Accanto ai tributi al “Principe delle tenebre”, Time in Jazz accoglierà artisti di primo piano della scena internazionale come Nils Petter Molvær, Bugge Wesseltoft, Markus Stockhausen in duo con Alireza Mortazavi, Andrea Motis, Theon Cross, i Kokoroko, Apparat, Amii Stewart, insieme a protagonisti della scena italiana come Fabrizio Bosso, Luca Aquinocol fisarmonicista Natalino Marchetti, Matilde Gori, Giorgio Li Calzicon Valerio Corzani, Dado Moroni, Attilio Zanchi tra gli altri. Tra gli appuntamenti più attesi figura anche il tradizionale concerto-omaggio a Fabrizio De André nella sua dimora dell’Agnata, che quest’anno vedrà protagonista Diodato davanti al pubblico del consueto tutto esaurito.
Ampio spazio sarà riservato anche alle produzioni originali di Insulae Lab, il centro di produzione musicale di Time in Jazz, con progetti come “Atlantide.
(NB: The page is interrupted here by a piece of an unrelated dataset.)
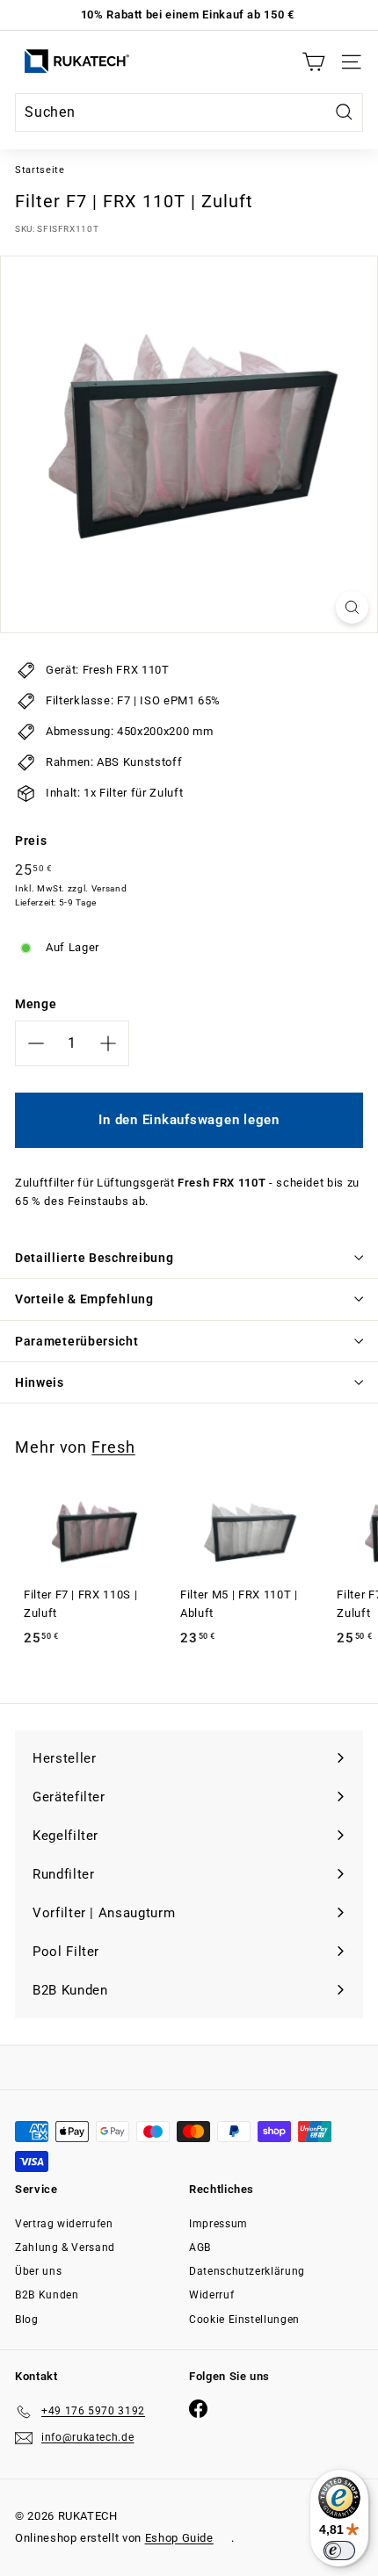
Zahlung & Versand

Il soffio, il suono, il mare“, “Universal Chords“, “Elektro Dixie“ e “La storia siamo noi“. Tornerà inoltre Time After Time, la rassegna dei concerti dopo i concerti, affidata alla direzione artistica dell’organettista Pierpaolo Vacca, che ogni sera condividerà il palco con un diverso ospite, mentre la musica continuerà ad animare Berchidda anche grazie al FestivalBar, la vetrina dedicata ai live nei locali del paese, e alla Bandakadabra, protagonista delle parate musicali tra le vie del centro e della tradizionale traversata in musica tra Livorno e Golfo Aranci a bordo di una nave della Sardinia Ferries.
Accanto alla musica, Time in Jazz rinnova la propria vocazione di festival capace di intrecciare linguaggi, esperienze e generazioni. Torna così Time to Read, la rassegna dedicata ai libri e ai loro autori, che accompagnerà il pubblico con incontri e dialoghi nel giardino di Sa Casara. Tra gli ospiti figurano il critico e storico del jazz Ashley Kahn, autore di uno dei saggi di riferimento su Kind of Blue, Salvatore Niffoi, Alessandro Bergonzoni, Reno Brandoni e, tra le novità del programma, la giornalista e scrittrice Paola Caridi, che presenterà il suo ultimo libro “La voce di Gaza”.
Si consolida inoltre Time to Children, il “festival nel festival” dedicato a bambine e bambini, curato dalla violinista e didatta Sonia Peana con la collaborazione della cantante Catia Gori e dell’associazione nazionale Il Jazz va a Scuola. Dal 10 al 15 agosto gli spazi di Sa Casara, l’ex caseificio da anni sede di Time in Jazz, ospiteranno laboratori, spettacoli, narrazioni, attività musicali e creative affidate a musicisti, educatori, attori e registi, in un percorso che mette al centro la musica come strumento di crescita, relazione e scoperta.
Come da tradizione, ampio spazio sarà riservato anche alle arti visive. Negli spazi di Sa Casara saranno allestite le mostre che raccontano il festival attraverso la fotografia e l’illustrazione, affiancate dalla collezione permanente CasArt, testimonianza del dialogo costruito negli anni tra Time in Jazz e l’arte contemporanea.
Il programma annunciato in primavera arriva naturalmente alle soglie del festival con alcuni aggiornamenti: rispetto alla formazione inizialmente prevista, Nicholas Payton nel progetto “The Music of Miles / Coltrane” sarà affiancato da tre protagonisti assoluti della scena internazionale: il sassofonista Rick Margitza, il chitarrista Charlie Hunter e il batterista Greg Hutchinson; tra gli appuntamenti in decentramento, Markus Stockhausen e Alireza Mortazavi si esibiranno a Olbia nella basilica romanica di San Simplicio, mentre la Bandakadabra, protagonista delle parate musicali a Berchidda e della traversata marittima a bordo di una nave Sardinia Ferries, sarà impegnata anche in un concerto all’Aeroporto Olbia Costa Smeralda. Un’altra novità riguarda infine Time After Time, dove il 13 agosto Pierpaolo Vacca sarà affiancato dal trombonista Filippo Vignato (e non da Moses Concas, come precedentemente annunciato).